▶

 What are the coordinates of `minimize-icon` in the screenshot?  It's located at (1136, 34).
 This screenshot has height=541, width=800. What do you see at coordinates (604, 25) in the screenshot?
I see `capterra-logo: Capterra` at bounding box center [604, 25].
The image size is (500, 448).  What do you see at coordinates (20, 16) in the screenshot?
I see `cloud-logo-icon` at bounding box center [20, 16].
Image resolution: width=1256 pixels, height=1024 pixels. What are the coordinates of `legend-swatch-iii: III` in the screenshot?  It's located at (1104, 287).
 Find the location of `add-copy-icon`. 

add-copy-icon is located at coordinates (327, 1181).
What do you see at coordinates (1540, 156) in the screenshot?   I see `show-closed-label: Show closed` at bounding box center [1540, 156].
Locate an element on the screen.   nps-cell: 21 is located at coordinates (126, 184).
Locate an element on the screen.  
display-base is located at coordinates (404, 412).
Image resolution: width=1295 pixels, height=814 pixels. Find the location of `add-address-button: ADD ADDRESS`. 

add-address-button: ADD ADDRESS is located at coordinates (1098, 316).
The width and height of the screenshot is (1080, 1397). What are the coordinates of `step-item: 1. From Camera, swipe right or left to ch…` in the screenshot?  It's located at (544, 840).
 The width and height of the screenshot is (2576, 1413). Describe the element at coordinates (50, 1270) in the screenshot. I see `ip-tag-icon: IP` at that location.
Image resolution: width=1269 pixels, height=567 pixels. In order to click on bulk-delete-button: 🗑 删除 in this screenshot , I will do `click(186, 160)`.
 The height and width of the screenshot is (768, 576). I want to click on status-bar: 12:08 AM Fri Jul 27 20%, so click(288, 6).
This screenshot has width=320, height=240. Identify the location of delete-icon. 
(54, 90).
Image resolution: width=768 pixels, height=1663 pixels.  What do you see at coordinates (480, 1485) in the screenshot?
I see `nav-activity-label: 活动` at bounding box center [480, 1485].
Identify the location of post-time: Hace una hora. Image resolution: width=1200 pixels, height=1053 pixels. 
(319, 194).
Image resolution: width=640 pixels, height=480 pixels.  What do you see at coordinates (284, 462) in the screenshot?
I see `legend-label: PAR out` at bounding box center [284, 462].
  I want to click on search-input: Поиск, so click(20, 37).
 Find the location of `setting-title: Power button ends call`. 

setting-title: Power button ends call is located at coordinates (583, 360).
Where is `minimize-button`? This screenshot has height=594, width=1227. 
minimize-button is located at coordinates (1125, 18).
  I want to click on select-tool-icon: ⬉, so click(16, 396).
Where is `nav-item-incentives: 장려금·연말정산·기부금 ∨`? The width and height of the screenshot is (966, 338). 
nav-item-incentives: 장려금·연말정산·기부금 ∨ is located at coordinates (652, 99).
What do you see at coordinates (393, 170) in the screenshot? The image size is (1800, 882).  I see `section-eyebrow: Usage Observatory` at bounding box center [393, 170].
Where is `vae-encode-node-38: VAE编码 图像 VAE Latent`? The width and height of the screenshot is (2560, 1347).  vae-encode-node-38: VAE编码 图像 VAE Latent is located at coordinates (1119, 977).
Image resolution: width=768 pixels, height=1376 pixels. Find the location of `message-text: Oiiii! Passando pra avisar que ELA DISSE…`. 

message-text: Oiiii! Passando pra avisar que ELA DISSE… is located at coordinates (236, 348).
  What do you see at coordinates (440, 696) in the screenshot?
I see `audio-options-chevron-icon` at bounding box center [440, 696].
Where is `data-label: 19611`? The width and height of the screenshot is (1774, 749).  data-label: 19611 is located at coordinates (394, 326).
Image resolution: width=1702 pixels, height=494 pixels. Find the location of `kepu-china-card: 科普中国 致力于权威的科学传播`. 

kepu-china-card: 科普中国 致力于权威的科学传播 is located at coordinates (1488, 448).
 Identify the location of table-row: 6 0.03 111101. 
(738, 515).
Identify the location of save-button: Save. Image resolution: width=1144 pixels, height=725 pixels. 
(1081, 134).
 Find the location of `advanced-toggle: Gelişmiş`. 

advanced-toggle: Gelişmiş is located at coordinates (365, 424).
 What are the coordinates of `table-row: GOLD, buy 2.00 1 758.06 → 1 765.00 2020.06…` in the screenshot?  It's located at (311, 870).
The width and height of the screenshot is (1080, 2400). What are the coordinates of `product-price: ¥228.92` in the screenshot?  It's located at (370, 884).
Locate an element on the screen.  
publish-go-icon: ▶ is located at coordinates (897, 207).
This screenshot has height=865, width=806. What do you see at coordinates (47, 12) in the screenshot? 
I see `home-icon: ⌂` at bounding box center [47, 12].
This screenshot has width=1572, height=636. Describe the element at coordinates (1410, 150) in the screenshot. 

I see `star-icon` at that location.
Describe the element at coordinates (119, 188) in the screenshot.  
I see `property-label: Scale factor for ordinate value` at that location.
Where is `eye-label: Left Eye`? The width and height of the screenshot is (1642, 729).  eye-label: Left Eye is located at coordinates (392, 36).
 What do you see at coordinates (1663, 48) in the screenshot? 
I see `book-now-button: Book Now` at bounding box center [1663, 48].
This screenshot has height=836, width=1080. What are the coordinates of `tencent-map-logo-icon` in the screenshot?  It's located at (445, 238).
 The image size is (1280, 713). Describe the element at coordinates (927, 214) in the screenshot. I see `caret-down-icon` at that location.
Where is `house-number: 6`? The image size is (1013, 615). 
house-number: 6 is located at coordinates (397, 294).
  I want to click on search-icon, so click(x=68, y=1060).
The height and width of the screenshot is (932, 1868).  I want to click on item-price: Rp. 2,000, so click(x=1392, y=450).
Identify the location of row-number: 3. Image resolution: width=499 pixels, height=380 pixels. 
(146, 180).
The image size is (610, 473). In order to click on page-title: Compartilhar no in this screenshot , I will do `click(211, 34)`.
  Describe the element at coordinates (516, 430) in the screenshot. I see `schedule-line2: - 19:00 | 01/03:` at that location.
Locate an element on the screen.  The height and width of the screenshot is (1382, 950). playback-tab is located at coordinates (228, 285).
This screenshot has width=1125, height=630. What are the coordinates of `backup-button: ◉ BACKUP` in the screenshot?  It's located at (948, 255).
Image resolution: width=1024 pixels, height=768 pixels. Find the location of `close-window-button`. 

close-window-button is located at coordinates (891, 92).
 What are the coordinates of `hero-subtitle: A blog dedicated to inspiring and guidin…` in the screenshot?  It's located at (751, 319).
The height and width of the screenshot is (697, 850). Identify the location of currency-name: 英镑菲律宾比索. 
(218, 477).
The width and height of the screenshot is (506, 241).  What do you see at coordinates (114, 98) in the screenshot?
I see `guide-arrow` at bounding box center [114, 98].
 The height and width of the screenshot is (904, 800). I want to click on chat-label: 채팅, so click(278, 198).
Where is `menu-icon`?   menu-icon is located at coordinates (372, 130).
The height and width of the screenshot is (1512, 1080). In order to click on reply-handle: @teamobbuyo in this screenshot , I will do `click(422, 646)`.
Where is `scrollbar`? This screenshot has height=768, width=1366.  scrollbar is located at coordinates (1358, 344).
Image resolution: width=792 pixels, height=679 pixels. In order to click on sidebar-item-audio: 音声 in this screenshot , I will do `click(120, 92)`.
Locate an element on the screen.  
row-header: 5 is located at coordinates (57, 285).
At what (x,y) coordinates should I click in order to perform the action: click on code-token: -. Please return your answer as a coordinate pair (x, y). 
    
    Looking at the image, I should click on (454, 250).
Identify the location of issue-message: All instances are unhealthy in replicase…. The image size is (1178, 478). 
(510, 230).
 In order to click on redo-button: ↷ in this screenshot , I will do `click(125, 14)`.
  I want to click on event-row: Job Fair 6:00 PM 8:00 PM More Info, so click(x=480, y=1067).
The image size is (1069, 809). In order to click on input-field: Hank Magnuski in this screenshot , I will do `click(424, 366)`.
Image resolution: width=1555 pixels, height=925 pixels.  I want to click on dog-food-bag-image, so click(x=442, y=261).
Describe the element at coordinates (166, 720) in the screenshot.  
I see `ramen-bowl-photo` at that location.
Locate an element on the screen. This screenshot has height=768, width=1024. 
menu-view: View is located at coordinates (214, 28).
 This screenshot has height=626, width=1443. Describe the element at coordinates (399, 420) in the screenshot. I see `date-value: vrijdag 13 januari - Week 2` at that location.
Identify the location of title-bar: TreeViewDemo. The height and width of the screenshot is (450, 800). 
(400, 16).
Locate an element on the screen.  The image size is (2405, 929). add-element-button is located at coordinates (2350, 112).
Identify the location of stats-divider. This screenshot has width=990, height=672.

◀

## EXERCISE
Please express the records from the line containing "is (1013, 615)." through the line containing "(146, 180).", inclusive, as a JSON list of strings, one string per line and blank lines omitted.

## ANSWER TO THE PROBLEM
[
  "Where is `house-number: 6`? The image size is (1013, 615). ",
  "house-number: 6 is located at coordinates (397, 294).",
  "  I want to click on search-icon, so click(x=68, y=1060).",
  "The height and width of the screenshot is (932, 1868).  I want to click on item-price: Rp. 2,000, so click(x=1392, y=450).",
  "Identify the location of row-number: 3. Image resolution: width=499 pixels, height=380 pixels. ",
  "(146, 180)."
]